Different people will have different needs and preferences when it comes to home design and size and it can take something as life-changing as a lockdown situation to make one realise it. As you are stuck at home most of the time, more so for those who practice work-from-home (WFH), take note of what makes you feel comfortable and relax in your current place of residence.

Sulaiman Saheh is the director of research for global real estate consultancy Rahim
& Co International Sdn Bhd.

Also, pay attention to what makes you feel uncomfortable and stressful in your everyday living. This includes interior decorations, spatial designs, overall size of the residence and immediate surroundings. For those looking at WFH as the new norm, even once the pandemic has ended, a long-term workspace with sufficient internet infrastructure must be included when identifying ideal residential candidates.

Not forgetting other non-corporate WFH jobs that require other home spaces such as the kitchen, a working garage or a sound-proof studio. Not only is this to ensure your own comfort when working from home, but also ensure your neighbours, who are also working from home, are not unintentionally disturbed with some form of pollution or disturbance. Once you’ve identified the necessary and desirable elements, apply it to your choice of new homes and see if it matches your lifestyle and daily spatial needs.

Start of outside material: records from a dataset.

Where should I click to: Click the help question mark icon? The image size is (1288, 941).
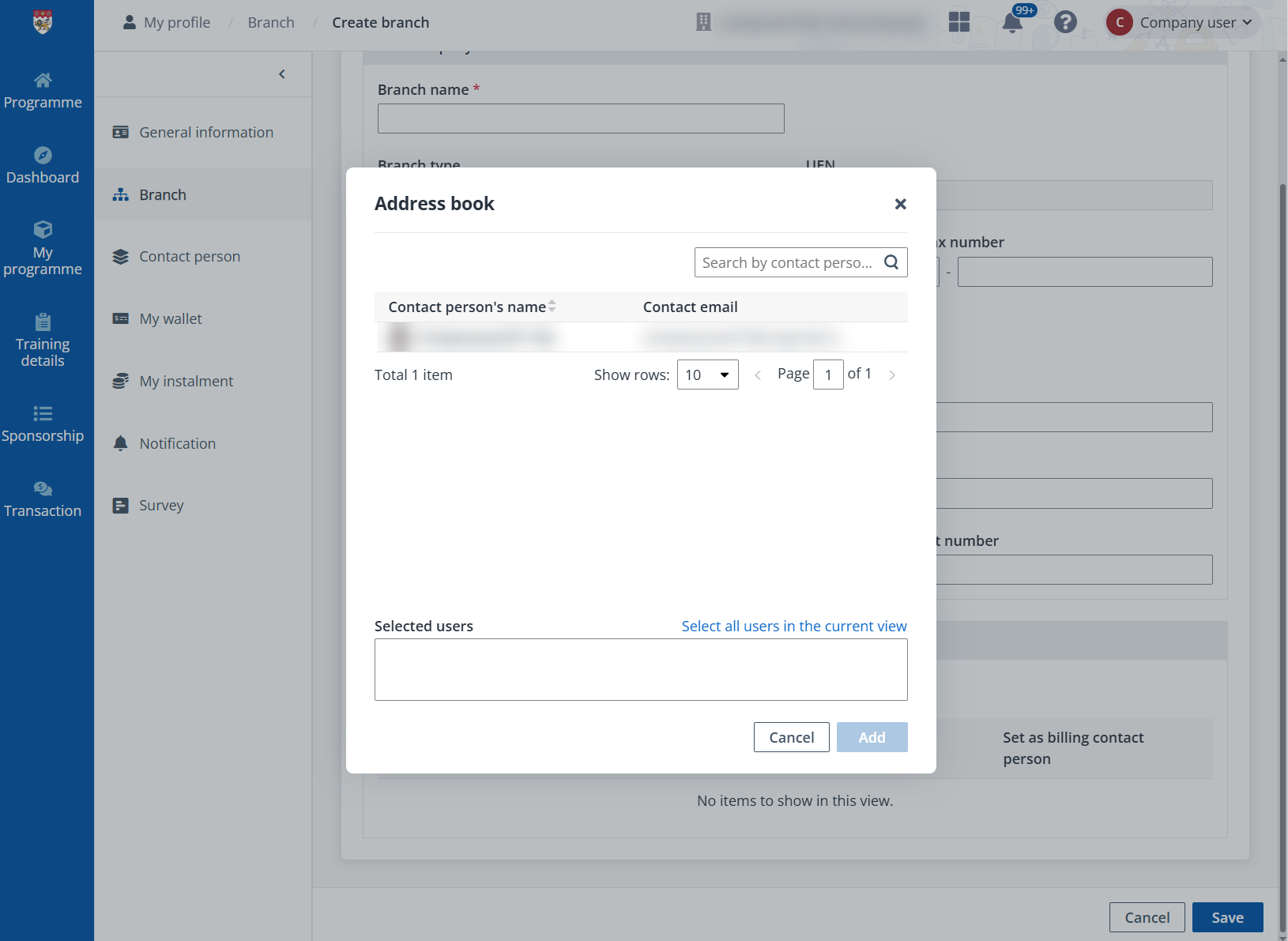tap(1066, 22)
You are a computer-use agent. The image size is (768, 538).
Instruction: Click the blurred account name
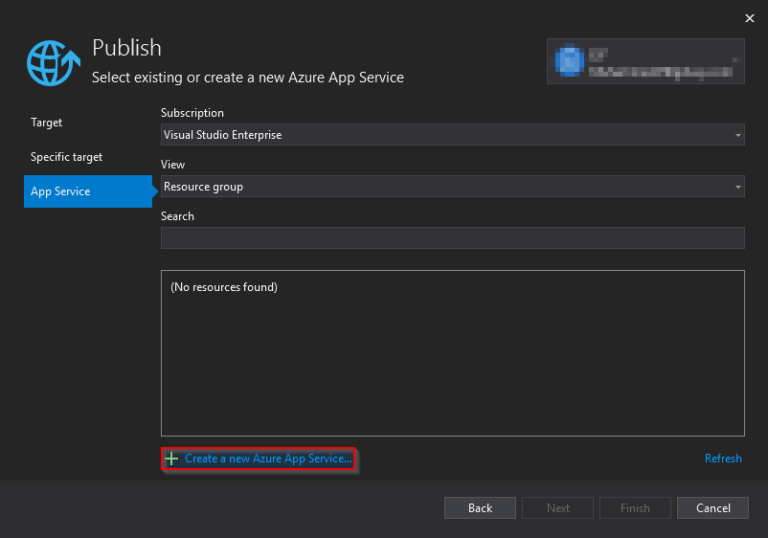[660, 60]
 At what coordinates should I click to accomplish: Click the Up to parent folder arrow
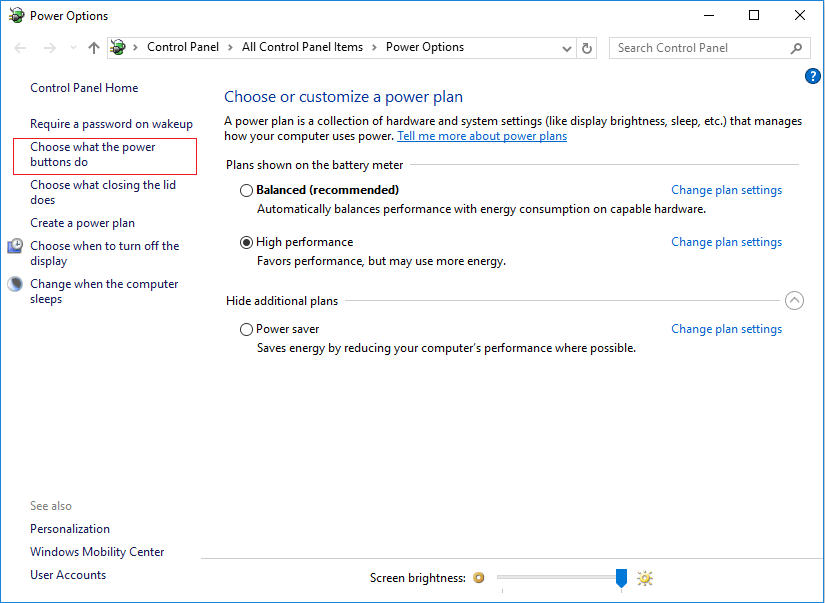coord(94,48)
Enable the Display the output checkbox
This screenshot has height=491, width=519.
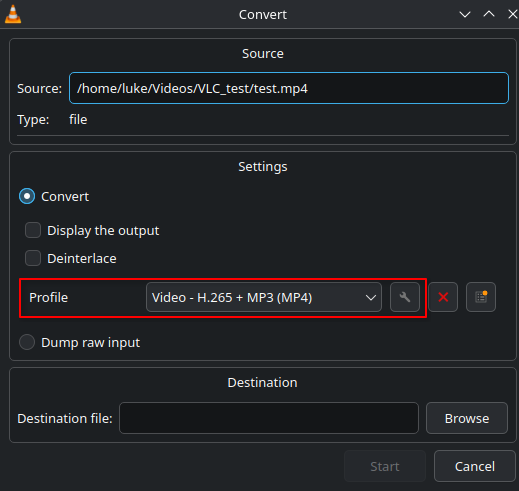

Despite the general consensus on landed homes to be the ideal choice, it does not necessarily apply to all and some may instead find it inconvenient and ill-suited to their lifestyle. For individuals and smaller families who prefer a more compact and facilitated living situation, high-rise residential developments equipped with swimming pools, gyms and common leisure areas would be more suited for them and are typically located closer to or within commercial areas.

This is in comparison to landed homes that are bigger and commonly situated further from town centres. As much as having your own piece of land under your name provides a sense of security or life’s achievement, the required maintenance and upkeep of such property may prove to be more of a hindrance in the long run, especially for those who already have a hectic lifestyle outside of the home

Construction halts mean completion delays

This applies to homebuyers who are looking to buy housing units that are still under construction or even yet to be constructed on the reason of future occupation and not immediate. During MCO 1.0, almost all economic activities were halted for more than a month and this includes property developments and construction process. As some developers have publicly acknowledged inevitable delays in completion targets, homebuyers are highly advised to check-in and confirm whether their home of choice has been delayed or not. Failure to do so may result in homeowners unable to move in as planned due to the housing units having not received the Certificate of Completion and Compliance (CCC).

Furthermore, several new launches had been pushed back in response to the unprecedented market situation developers found themselves in during the pandemic. Statistics for the first nine months of 2020 revealed the number of newly launched residential units had dropped by 50.3% to just 24,853 units from the first nine months of 2019. For buyers who had targeted newly launched developments pre-Covid-19, it is worth checking again if the new development is still on track or has been shelved for the time being.

This will save you time from experiencing your hopes dashed and doing a last-minute change upon discovering your first choice is no longer up for purchasing until further notified. To conclude, a time of crisis such as a pandemic may not be all doom and gloom with spots of opportunities hiding amidst the cloud. One should only grab such opportunity when terms and conditions are in his or her favour and that they are prepared for any unexpected changes in the short-run be it in employment, health or household situation.

Put a shift to your perspective and look at how the MCO period can be used to your benefit aside from exploring new hobbies and crafts on your long to-do list or catching up on the latest Netflix release. Be up-to-date on the recent status of new offerings in the market and weigh your rush to achieving homeownership against sustaining your current lifestyle cost.